**Your goal**
Print every record below exactly as it stands, but leave out the pictures.

(Beginning of Data)

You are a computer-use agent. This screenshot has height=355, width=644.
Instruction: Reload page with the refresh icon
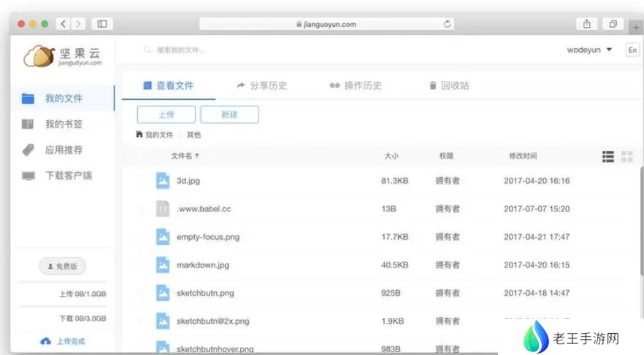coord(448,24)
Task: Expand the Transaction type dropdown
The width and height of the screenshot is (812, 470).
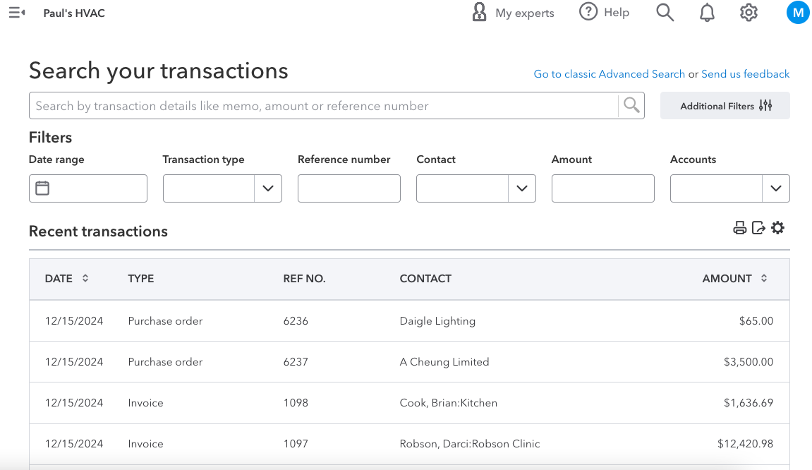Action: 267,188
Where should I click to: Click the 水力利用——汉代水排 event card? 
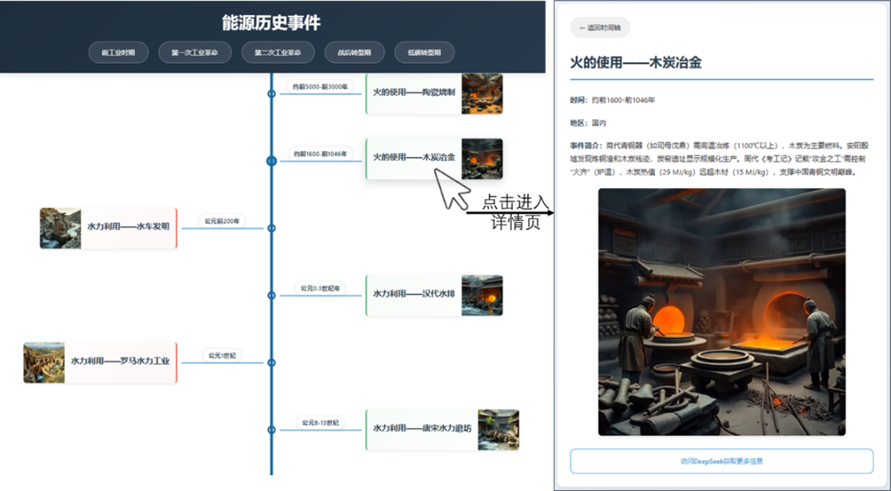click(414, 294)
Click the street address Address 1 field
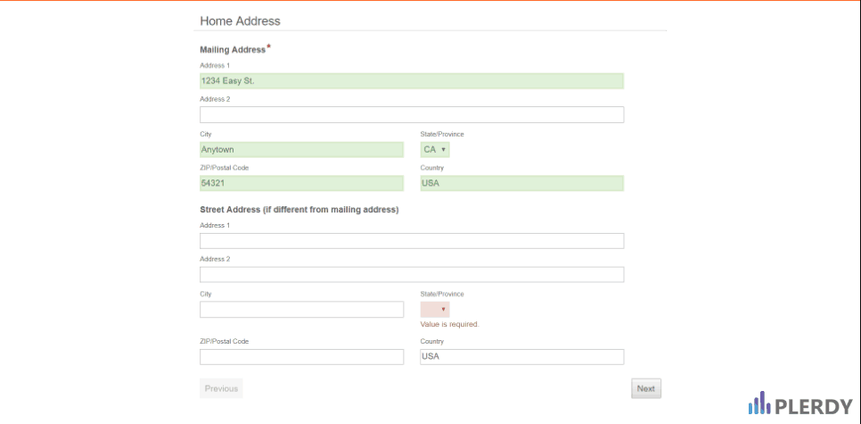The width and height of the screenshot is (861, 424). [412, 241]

(End of Data)

**Reply**
You are a computer-use agent. This screenshot has height=355, width=644.
Instruction: Reload page with the refresh icon
coord(448,24)
Task: Expand the Transaction type dropdown
The width and height of the screenshot is (812, 470).
Action: 267,188
Where should I click to: Click the 水力利用——汉代水排 event card? 
click(414, 294)
Click the street address Address 1 field
The width and height of the screenshot is (861, 424). [412, 241]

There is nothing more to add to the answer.